Alexandra Sklar is the founder of The Merchant Home and the host of #YearOfOpen: a year-long initiative to explore openness, transparency, sharing, and conversation amongst creative entrepreneurs. Below, she offers insights learned from the first few months of the project. As it turns out, openness isn't always easy, but it provides priceless rewards, both personally and professionally.
Openness. This word has been on my mind, and with the advent of the new year, I decided to set this as my personal theme for the year: a complex concept to explore and learn from, to offer challenges personally and socially, to help me edit and simplify, a thread of connectivity to make me more present with the things I do and the people I spend my time with.

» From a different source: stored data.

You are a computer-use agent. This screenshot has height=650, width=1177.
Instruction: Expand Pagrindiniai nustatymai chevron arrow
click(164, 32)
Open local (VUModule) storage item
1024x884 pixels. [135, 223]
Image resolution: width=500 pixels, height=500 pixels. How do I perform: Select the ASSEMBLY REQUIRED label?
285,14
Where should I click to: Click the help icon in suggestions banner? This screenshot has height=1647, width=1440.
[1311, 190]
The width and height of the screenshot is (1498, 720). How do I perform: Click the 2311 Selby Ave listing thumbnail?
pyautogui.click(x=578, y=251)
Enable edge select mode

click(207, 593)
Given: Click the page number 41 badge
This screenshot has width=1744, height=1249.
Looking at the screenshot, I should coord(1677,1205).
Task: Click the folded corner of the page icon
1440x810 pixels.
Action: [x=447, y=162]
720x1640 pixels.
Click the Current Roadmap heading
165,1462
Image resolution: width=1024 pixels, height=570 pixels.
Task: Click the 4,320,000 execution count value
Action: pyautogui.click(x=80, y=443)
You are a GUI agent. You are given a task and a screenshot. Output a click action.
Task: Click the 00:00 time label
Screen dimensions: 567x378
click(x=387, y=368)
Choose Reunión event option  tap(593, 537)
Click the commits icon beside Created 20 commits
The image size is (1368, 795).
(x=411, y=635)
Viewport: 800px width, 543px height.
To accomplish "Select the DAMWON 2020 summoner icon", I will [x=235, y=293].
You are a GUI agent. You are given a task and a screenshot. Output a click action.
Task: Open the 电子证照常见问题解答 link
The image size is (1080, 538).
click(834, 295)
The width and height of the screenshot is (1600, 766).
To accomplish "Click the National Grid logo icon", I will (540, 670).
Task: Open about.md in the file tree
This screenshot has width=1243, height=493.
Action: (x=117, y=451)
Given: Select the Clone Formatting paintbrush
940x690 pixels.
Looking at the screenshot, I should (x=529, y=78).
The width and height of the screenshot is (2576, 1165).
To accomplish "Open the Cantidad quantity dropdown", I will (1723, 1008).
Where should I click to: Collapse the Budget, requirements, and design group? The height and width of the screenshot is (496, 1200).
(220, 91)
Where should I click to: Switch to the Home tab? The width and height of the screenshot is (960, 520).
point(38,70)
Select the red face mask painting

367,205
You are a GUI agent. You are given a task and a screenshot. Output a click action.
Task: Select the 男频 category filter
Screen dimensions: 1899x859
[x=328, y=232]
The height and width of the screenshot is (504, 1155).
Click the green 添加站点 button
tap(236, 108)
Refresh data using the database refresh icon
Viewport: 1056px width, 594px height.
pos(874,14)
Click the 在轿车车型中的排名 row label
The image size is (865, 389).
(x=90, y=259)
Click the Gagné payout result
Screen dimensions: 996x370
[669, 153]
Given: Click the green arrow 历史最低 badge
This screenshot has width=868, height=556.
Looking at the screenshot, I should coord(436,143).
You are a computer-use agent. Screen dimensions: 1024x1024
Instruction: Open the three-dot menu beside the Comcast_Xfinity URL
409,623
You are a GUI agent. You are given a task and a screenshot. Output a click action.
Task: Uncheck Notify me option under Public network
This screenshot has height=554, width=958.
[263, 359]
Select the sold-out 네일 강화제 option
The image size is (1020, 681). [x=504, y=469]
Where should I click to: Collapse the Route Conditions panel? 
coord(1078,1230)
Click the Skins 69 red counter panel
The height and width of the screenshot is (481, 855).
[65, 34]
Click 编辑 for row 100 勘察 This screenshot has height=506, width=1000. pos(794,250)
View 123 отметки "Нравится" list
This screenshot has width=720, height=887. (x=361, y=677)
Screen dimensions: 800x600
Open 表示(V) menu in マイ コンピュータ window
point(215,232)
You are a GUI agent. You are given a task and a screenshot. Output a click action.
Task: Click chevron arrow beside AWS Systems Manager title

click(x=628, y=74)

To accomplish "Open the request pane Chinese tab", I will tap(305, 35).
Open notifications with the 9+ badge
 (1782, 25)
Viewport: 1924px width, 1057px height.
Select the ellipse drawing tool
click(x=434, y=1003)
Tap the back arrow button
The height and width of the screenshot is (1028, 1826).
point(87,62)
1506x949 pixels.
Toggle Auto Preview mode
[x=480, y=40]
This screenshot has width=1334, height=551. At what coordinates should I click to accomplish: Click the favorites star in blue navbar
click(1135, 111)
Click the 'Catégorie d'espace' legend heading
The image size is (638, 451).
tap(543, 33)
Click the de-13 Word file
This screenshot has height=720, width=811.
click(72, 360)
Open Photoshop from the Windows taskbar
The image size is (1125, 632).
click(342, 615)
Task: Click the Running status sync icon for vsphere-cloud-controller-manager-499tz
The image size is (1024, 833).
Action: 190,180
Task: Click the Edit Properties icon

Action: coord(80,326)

For me, the word connotes sharing and connection, and I decided to make this a professional initiative, not just a personal project. In early January, I introduced #YearOfOpen, an online and in-person collective of creative minds, pursuing openness and growth related to craft and business, together. Simply putting up that landing page has been the most invigorating thing I've ever done for my business: I've been in touch with incredibly talented people, met new artists, and reconnected with colleagues that I'd always regretted losing touch with.
I'm just about a month into this personal-meets-professional project, and I can see there is much more ahead for me to learn and experience. I'm no expert on openness, sharing, or transparency by any means. This month has been grounding. It's been connective. It's been creatively inspiring. It's felt purposeful.
So, with the caveat that I am quite early in this, thought I would share a few insights I've gleaned about openness already:
Openness is uncomfortable.
Talking to other parents at the park. Sharing work with an audience before it reaches that perceived state of perfection. Becoming a connector of people. As an introvert, these are all naturally uncomfortable for me. But in pushing myself to be open in small ways, I'm feeling more present, more active in creating my days, and more creatively inspired.
Openness is physical.
An unexpected and early insight here: being open face-to-face is simpler and brings me more satisfaction than sharing online. It leads to conversation, to connection, and to new friendships.
Openness has scale.
I'm starting small, exploring the sharing of information and story. Others are sharing projects, processes, bodies of work. In the course of a year, we are on a path to move from sharing onto learning, discovery, and collaboration.
Openness is connective.
Existing behind our screens and in passionate pursuit of our work can bring isolation. Amongst the creatives that have joined #YearOfOpen (writers, makers, strategists, teachers, designers, even gardeners), there is a shared story: they've all expressed that what they are seeking from the group is connection and conversation.
Openness requires balance.
There are certain points in our life that are naturally connective. On the other side, there are moments that are personal and more sacred, and the act of not sharing those (and giving myself license to not be open here) makes them more treasured.
Openness breeds more openness.
I'm simply a conversation starter. What is incredible is the willingness of others to join. Often, this is happening more privately, in a way that builds relationship- an email exchange with a stranger, a conversation over coffee, or a friend forwarding a topically-relevant article.
To wrap up: I'm learning that "openness" is a much bigger word than I initially thought. It is powerful, as it is deeply personal. For me, exploring openness slowly, and in small ways is providing a renewed sense of purpose and happiness. Conversations are more real, work is more meaningful, times of quiet are more restorative, and I see growth ahead.